The federal Home Child Care Provider Pilot (HCCP) and the Home Support Worker Pilot (HSWP) programs were launched by the federal government in June 2019 for a five-year period. The yearly processing cap in each program is 2,750. Both programs are set to expire on June 17 of this year. These programs, as well as their forerunners, implemented by successive governments for decades, have exposed these workers to serious financial and psychological harm, with the promise of permanent residency and family reunification dangled before their eyes but remaining ever elusive.

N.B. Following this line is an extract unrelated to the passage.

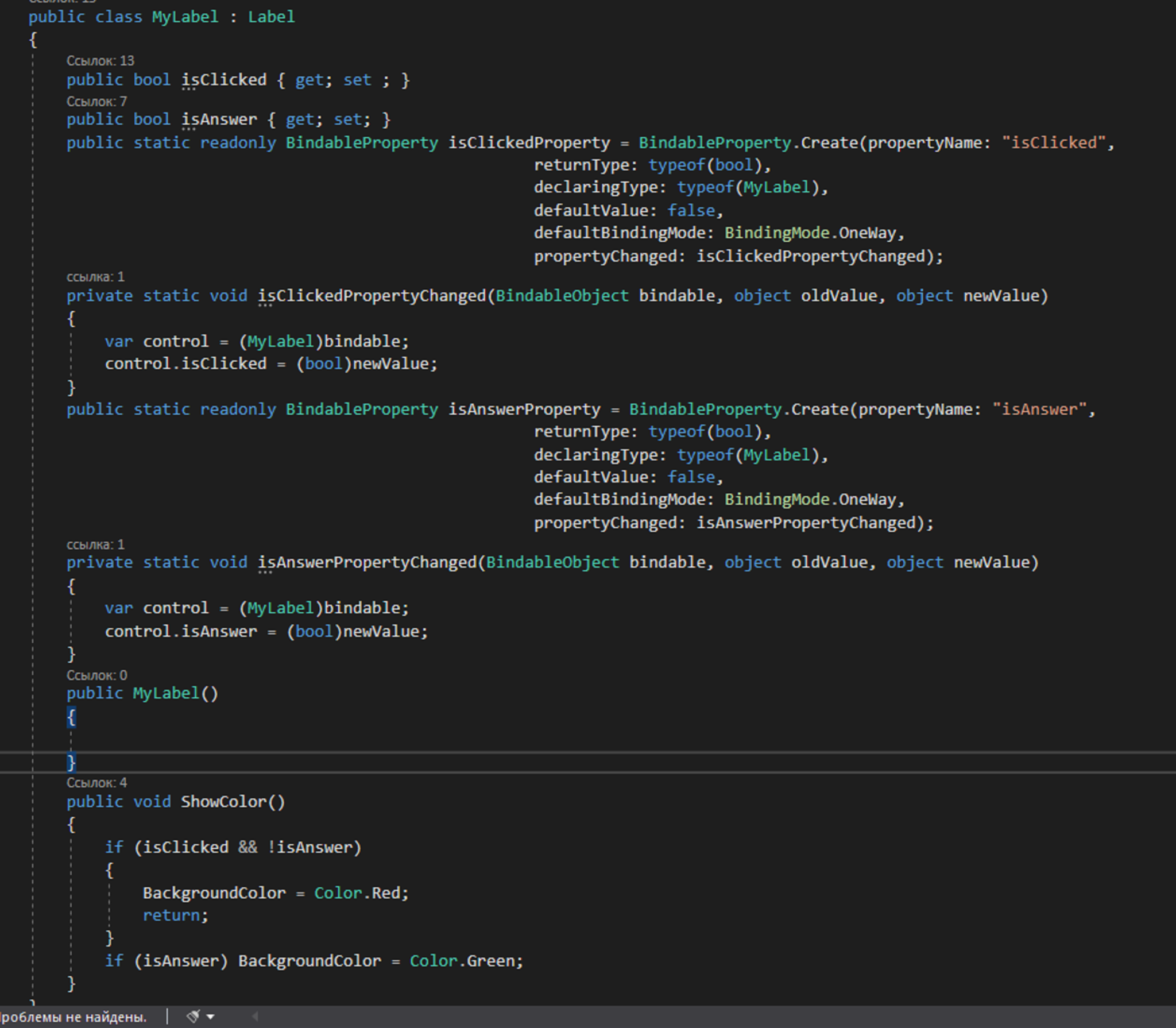Click the highlighted opening brace of the constructor
Image resolution: width=1176 pixels, height=1028 pixels.
pyautogui.click(x=71, y=716)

Because of their long working hours and low pay, migrant care workers often cannot meet the difficult language requirements imposed on them for PR, even though they are able to converse fluently and are well integrated in their communities. Returning to school to meet the education accreditation requirements they need is also often not a possibility, due to the high international tuition fees they are forced to pay. The very serious government backlog in the processing of program and permanent residency applications they face, through no fault of their own, also puts them in danger of becoming undocumented and being deported.
The Migrant Rights Network (MRN), a cross-Canada alliance fighting in defence of the human rights of these workers, is calling upon the federal government to:
“(1) Create a new Interim Program for permanent residency for care workers currently in Canada without education accreditation and language requirements. Increase the dependent age limit in this Interim Program to allow families to reunite who were excluded through no fault of their own.
“(2) Issue open work permits within 30 days of application to all care workers who apply for permanent residency from inside Canada so that no one becomes undocumented.
“(3) End the backlog by removing the processing cap of 2,750, and process PR applications of all care workers in Canada immediately.
“(4) Immediately grant open work and study permits to family members of care worker applicants for permanent residency to reunite families.
“(5) Create a comprehensive regularization program to ensure permanent resident status for all care workers that have become undocumented.”
The permanent solution the MRN is putting forward to resolve the serious problems these care workers face is to replace the HCCP and HSWP pilots with a migrant care worker program that would allow these “working class women [and their families] to come to Canada with permanent resident status.”
On the occasion of International Women’s Day, CPC(M-L) encourages everyone to sign and disseminate the Migrant Rights Network’s online petition here in support of these essential workers and their right to dignified working and living conditions, including the right to live with their families, through permanent residency for themselves and their families.
All Out for Permanency Residency for All Care Workers and Their Families Now!